While the plot was interesting, I definitely would not call it horror or gothic, but more in the vein of magical realism/fairy tale. Even the house had a personality, which I loved, rich in fantastical detail, and gave me such a Beauty and the Beast vibe I almost expected the teacups to start singing and the house to grow legs and walk down the main street.  But that couldn't make up for a story that was superficial and didn't really dig into the issues that plagued the town and the people. The author missed a fantastic opportunity to delve into the racial issues that existed in Jasper's world as he was being bullied by classmates as well as the racism that existed with the rich, white man who owned the mines and had black workers working for them, with little compensation, in the mines. And there were other issues that were hinted at, but glossed over as if the author was afraid of going too deep.  The author chose to focus instead on the romance between Opal and Arthur, something that seemed forced, something that I cringed at every time I read the scenes. 

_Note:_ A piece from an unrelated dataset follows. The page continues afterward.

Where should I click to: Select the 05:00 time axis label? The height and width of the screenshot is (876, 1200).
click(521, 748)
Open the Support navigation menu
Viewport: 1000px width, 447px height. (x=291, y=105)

Starling House had an interesting concept, and while I felt the pacing was uneven and I thought the secondary character outshone the primary characters, there was still plenty to like. The book felt more like a fairy tale than a gothic horror, but I actually didn't mind that too much as I adored the house and don't necessarily need a haunted house to be evil. Sometimes the author has no control over the marketing of their book and this may be the case.  I did think the book would have stood on its own without the romantic subplot as that is what jarred me time and again out of the story line more than anything else and I've never understood the need to throw that in as if the reader needs that in there. That being said, I would read anything by this author, so I will be picking up the next book when it is released.